Anyway, where was I?  Oh yeah - the only place I could find to hire me was at West Desert High School.  Beggars can't be choosers.  And it's not so bad as it could be - at least it's in the general ballpark of what I want to go into anyway (Youth Services Librarianship - yay masters degree!).  It just requires that I live in the outer reaches of nowhere, which is coincidentally where my family lives, which is nice because I don't have to pay rent (I help keep the house and do a bit to help out the family business, though).  But the driving!  All the driving I have to do!  I shouldn't complain - it's not like I'm not used to it.  One day, perhaps, I will live somewhere that I live a block away from work, school, the grocery store and Barnes and Noble.  Maybe even a place where I don't have to give the US Postal Service one ZIP code and UPS a completely different one.  Maybe even a place where both Verizon and AT&T will have painted on their maps (what is that like, anyway?)
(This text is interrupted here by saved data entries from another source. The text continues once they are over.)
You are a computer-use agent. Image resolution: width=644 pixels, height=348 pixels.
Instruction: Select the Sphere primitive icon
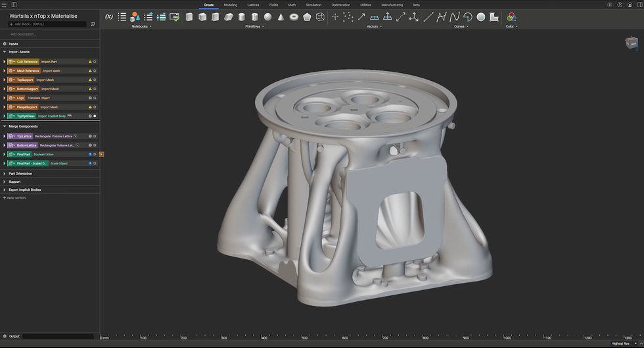click(267, 17)
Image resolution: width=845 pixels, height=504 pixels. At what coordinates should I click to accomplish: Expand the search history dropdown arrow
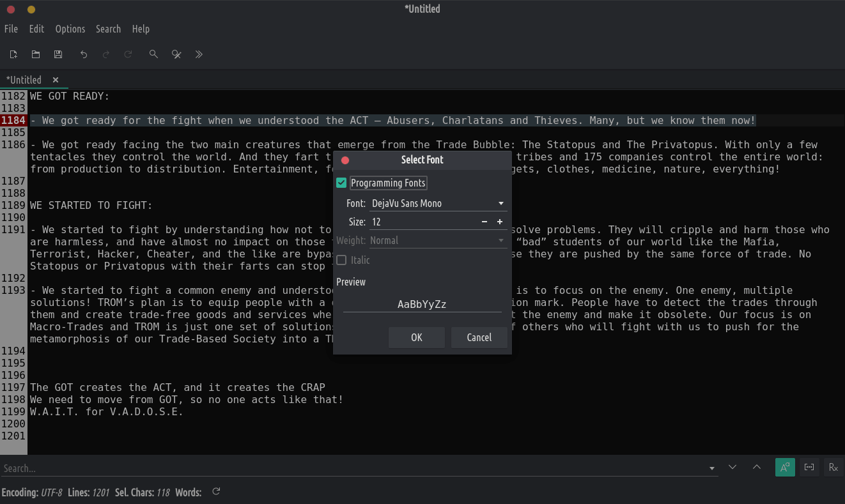tap(712, 468)
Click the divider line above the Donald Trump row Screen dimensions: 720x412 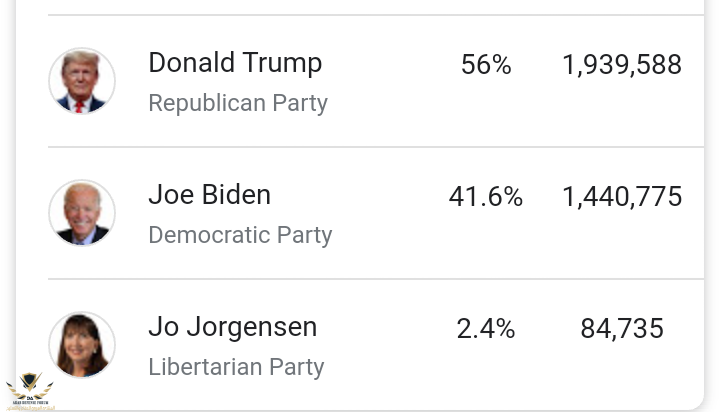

Then again, if I lived in a place like that, I'd hate all my busybody neighbors who have to know all the cackly beauty salon gossip ("Oh my GAWSH - she did WHAAT???" - please kill me) and live on top of me and call the cops when my dog craps on their lawn.  My house would look just like everyone else's house because that's what the Homeowners Association (i.e. Hitler) told me to I had to do just to live here (I hate HOAs, in case you couldn't tell.  I think it's a stupid idea, selling me a building lot and then telling me what I can and cannot do with it.  It's my property - I'll do whatever the freck I want).

Just goes to prove that nowhere is perfect.  Everywhere has things you love about it and everywhere has things you wish would go far far away.  As it stands, I love being in Callao and I wouldn't move for anybody.  I don't mind going to the city for a visit (but I also wouldn't be opposed to friends coming to visit me out here, hint, hint.  Come on, all you wussy city-dwellers - it's not that far to come.  Some of you probably make weekend trips to Lake Powell or Wendover without blinking an eye).

("Wussy" here is a term of endearment, by the way)

This post is all over the place - I don't even know where I started.  Goes to show how tired I really am, I guess.  I make random comments.